If you already have jewellery containing the original, and now discontinued, 5301 bicone bead then worry not, the old and new look like a marriage made in heaven.  They do not stand out as being different even with the subtle improvements and can be combined for the usual beautiful effect you can expect from jewellery containing genuine Swarovski® crystals. 


In addition to all of these wonderful features, the original bicone bead and the new Xillion bead (I refer to them both as bicone for reasons I mentioned) are some of the most popular components used to create pieces of crystal jewellery.  The Xillion bead is available in all of the colours and special finishes, such as AB and AB 2X, meaning the mixtures of colours for creating jewellery is endless.  This gives jewellers like ourselves total creative freedom to create whatever we wish, especially useful if you are working on a theme such as love where you want to use a variety of shades of similar colours for example.  The shape and facets of the bicone crystal (oops, I mean Xillion!) mean they sit nicely against each other when creating more intricate designs and this is very useful to maintain the shape of your piece. 

Another great feature of the bicone, or Xillion, is their affordability.
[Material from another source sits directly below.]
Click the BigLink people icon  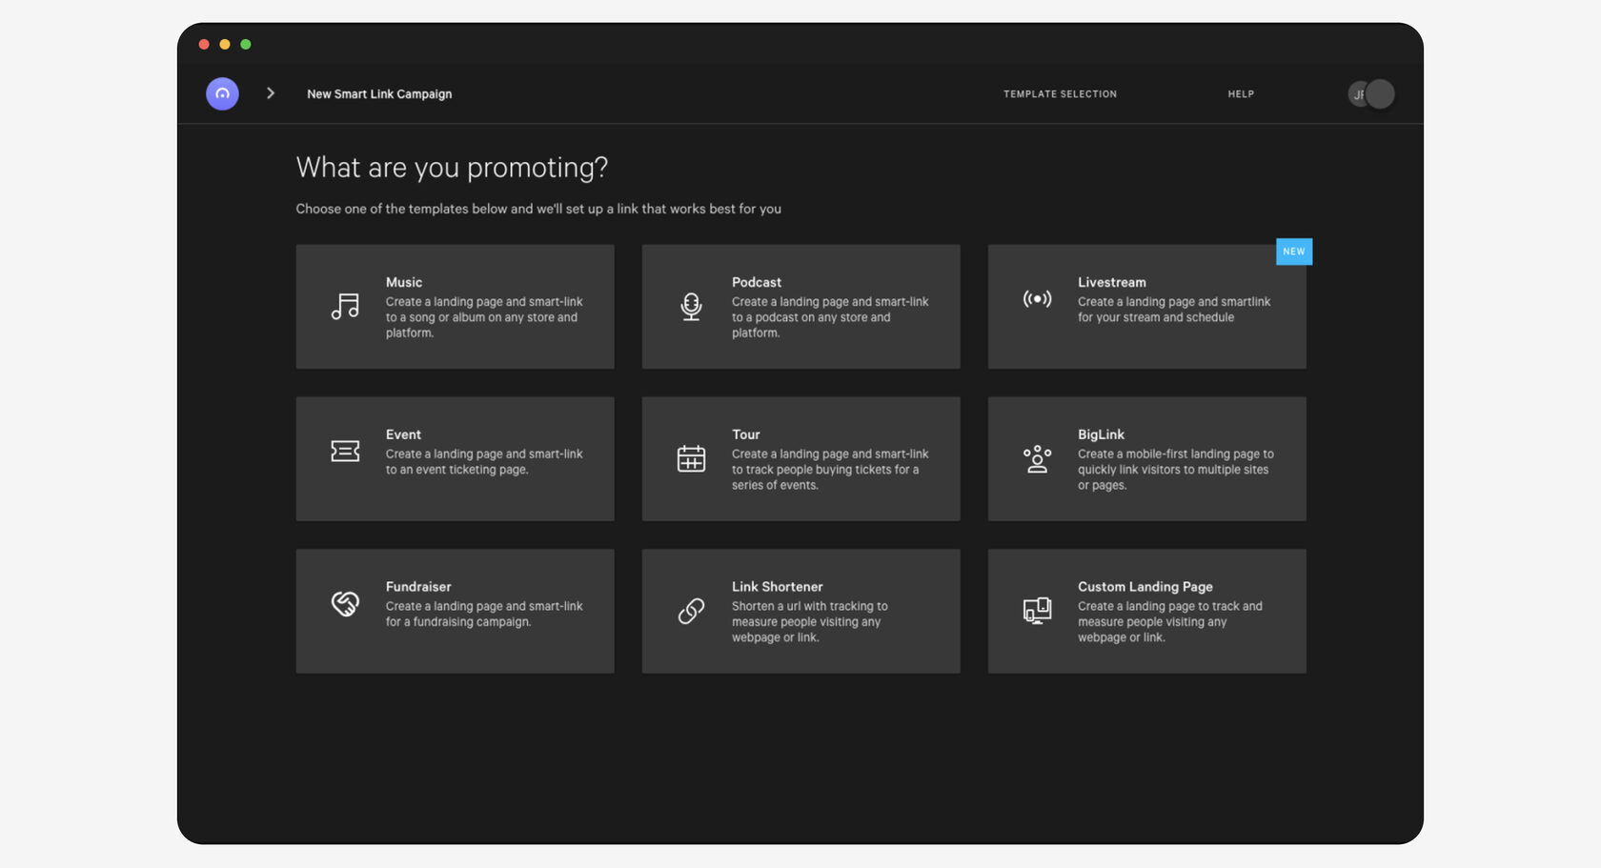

Some of the more elaborate crystals warrant a higher price due to their particular arrangement of facets, making them more expensive to produce, and overall shape.  Swarovski® crystal is world renowned for its superior quality and brilliance and anyone who has seen Swarovski® crystal in person can appreciate this.  Some pieces of handcrafted jewellery containing Swarovski® crystal can include some of the more expensive shapes and this, combining with other materials and time for craftsmanship, can mean a deservedly high price tag worthy of the quality.  This can mean that pieces of jewellery are sometimes out of reach for some and one of our aims at The Crystal Cove® is for more people to enjoy Swarovski® crystals in the jewellery we create.  All of the benefits I mentioned here mean the bicone, or Xillion, is one of our favourite crystal beads to use when creating our pieces and I for one have no idea how Swarovski® could improve on the Xillion bead in the future.